Onwuegbuzie Innocent U.



Organizations has a lot to merry and smile about when they are making success and
declaring excess bonus at its Annual General Meeting (AGM) all seems to be going on fine, they
attribute their success to the strong security back bone they have with regards to the latest
security hardware’s and software’s watching their backs. It is unfortunate to realize that even as
they rejoice upon their success, an antagonist referred to in this essay as Social Engineer is right
their plotting and strategizing on how to wipe the smile out of their faces. He fervently closes up
on them to find the “Slightest Loop-Hole” and lunches his attack at the exact time he feels
convenient. Guess what this Security Loop-Hole is? The humans, manning this so-called
sophisticated, latest hardware and software security infrastructures.

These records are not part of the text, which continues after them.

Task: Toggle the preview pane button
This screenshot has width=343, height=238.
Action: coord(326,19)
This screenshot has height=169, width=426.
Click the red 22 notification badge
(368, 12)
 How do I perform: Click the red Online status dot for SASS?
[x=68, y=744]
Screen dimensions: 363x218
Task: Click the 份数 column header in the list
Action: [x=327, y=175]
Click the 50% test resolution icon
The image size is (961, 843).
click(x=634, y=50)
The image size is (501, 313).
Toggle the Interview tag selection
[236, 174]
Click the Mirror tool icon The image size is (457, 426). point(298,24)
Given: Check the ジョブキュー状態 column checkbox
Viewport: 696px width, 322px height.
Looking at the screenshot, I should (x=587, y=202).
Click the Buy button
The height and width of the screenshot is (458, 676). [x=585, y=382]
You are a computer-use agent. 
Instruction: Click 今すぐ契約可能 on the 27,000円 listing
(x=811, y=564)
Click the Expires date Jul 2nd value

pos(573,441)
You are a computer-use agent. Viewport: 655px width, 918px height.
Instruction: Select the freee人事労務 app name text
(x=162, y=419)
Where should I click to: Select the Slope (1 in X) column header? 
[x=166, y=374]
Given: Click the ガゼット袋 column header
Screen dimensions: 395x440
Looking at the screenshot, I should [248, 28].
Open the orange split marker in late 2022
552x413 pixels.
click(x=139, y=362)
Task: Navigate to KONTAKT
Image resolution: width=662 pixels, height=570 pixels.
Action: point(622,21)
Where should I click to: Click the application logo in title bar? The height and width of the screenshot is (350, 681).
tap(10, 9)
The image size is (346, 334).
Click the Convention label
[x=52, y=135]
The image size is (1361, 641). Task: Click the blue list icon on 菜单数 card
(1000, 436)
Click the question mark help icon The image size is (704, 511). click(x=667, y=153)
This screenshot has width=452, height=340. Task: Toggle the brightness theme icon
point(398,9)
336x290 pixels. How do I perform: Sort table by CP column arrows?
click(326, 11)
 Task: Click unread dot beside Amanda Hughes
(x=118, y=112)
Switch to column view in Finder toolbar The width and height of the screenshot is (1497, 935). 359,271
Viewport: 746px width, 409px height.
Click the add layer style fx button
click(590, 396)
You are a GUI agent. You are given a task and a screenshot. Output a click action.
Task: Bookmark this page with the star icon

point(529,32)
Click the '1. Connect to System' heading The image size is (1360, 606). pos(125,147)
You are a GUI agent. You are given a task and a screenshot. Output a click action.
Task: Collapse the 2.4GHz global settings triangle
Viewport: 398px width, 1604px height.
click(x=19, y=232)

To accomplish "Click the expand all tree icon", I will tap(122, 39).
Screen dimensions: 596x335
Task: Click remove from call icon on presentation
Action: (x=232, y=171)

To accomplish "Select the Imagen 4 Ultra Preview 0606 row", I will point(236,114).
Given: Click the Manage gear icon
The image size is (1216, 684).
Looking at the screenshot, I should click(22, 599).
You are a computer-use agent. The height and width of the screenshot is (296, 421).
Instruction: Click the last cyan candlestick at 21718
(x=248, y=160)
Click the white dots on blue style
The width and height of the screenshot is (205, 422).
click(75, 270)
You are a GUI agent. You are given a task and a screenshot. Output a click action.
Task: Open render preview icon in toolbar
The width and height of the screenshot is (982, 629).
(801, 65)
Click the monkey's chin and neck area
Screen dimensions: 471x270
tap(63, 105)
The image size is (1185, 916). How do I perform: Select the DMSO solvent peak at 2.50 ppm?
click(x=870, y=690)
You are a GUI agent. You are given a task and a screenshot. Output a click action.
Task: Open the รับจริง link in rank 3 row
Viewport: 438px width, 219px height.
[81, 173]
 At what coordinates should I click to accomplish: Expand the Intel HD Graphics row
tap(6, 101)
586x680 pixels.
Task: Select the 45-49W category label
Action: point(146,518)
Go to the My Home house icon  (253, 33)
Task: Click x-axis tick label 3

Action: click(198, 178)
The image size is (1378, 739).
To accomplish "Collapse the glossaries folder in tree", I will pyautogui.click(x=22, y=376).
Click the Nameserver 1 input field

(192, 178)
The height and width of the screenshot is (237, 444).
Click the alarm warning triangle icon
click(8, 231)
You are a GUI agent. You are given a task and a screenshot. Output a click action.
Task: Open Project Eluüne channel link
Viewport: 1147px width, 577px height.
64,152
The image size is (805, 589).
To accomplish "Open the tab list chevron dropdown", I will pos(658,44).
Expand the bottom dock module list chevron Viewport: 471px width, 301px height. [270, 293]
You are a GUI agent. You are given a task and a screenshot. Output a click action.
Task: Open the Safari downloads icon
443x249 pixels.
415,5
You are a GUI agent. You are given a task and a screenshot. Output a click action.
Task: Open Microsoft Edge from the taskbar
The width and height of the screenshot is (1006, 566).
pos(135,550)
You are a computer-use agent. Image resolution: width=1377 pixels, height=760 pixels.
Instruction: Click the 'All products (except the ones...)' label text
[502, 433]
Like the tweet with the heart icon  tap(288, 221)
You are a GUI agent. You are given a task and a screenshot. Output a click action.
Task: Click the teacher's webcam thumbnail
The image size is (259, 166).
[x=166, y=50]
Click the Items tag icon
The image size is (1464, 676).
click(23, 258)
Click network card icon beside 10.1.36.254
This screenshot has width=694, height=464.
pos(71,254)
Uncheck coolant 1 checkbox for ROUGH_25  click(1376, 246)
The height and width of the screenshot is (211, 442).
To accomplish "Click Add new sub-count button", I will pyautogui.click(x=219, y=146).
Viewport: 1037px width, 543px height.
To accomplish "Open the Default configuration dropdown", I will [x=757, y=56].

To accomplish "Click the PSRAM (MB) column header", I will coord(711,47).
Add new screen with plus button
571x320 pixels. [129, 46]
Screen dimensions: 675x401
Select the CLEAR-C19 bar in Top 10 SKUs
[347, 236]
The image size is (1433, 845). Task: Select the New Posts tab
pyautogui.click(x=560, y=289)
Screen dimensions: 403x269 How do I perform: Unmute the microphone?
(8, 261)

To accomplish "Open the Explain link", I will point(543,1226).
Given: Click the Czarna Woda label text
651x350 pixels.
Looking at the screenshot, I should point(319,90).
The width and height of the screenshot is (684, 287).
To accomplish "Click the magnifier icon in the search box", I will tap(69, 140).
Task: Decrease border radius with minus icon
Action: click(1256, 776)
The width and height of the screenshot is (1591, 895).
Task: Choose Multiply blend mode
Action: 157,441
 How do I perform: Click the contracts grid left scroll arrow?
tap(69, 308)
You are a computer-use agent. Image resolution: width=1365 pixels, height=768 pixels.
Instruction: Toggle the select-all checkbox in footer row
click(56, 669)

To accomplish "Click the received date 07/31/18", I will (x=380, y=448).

While I was growing up as an aspiring and ready to break grounds young man, never did
I thought that there was any serious need to secure a company’s information, be it confidential,
private or public information. I felt that the success of most successful companies lies on how
much money they pumped into the business to keep it up and running and how much of
dedication and diligence the workers or staff of an organization put to ensure that the aim and
goals of the company is achieved.
Having heard and read about how some companies winded up and fell out of business, I
most at times attribute it to staff embezzlement, bankruptcy, lack of focus and selfishness on the
part of whosoever aided the collapse. Even when I made personal researches to what might have
lead to the collapse of some of these companies, I only came up with accusing fingers pointed to
the incompetent management staff, and perhaps gathered little or no information concerning the
company’s Vital Information which I will refer to here as; “The Company’s Source Code”, which
entails the secrets of the ways and how the company runs their business and keeping their heads
high above the tides, which might have fallen into the wrong hands.
In the course of my research I sometimes might come up with lack of maintenance of
operational facilities as a major cause of companies collapse, and the management never cares
about it. In as much as the money keeps rolling in, it seems to them that they were doing just
Right from my early days, most especially when I came to the realization of what a
computer was and what one can achieve with it, I immediately fell in love with its discipline
although I did not study it as a first degree course, I knew from that first day of my encounter
with a computer that this was exactly what I had wanted to study, and as time goes by, I began to
build myself in this direction, my interest never left the computing world as I was constantly
keeping in touch with its growth, developments and implementations.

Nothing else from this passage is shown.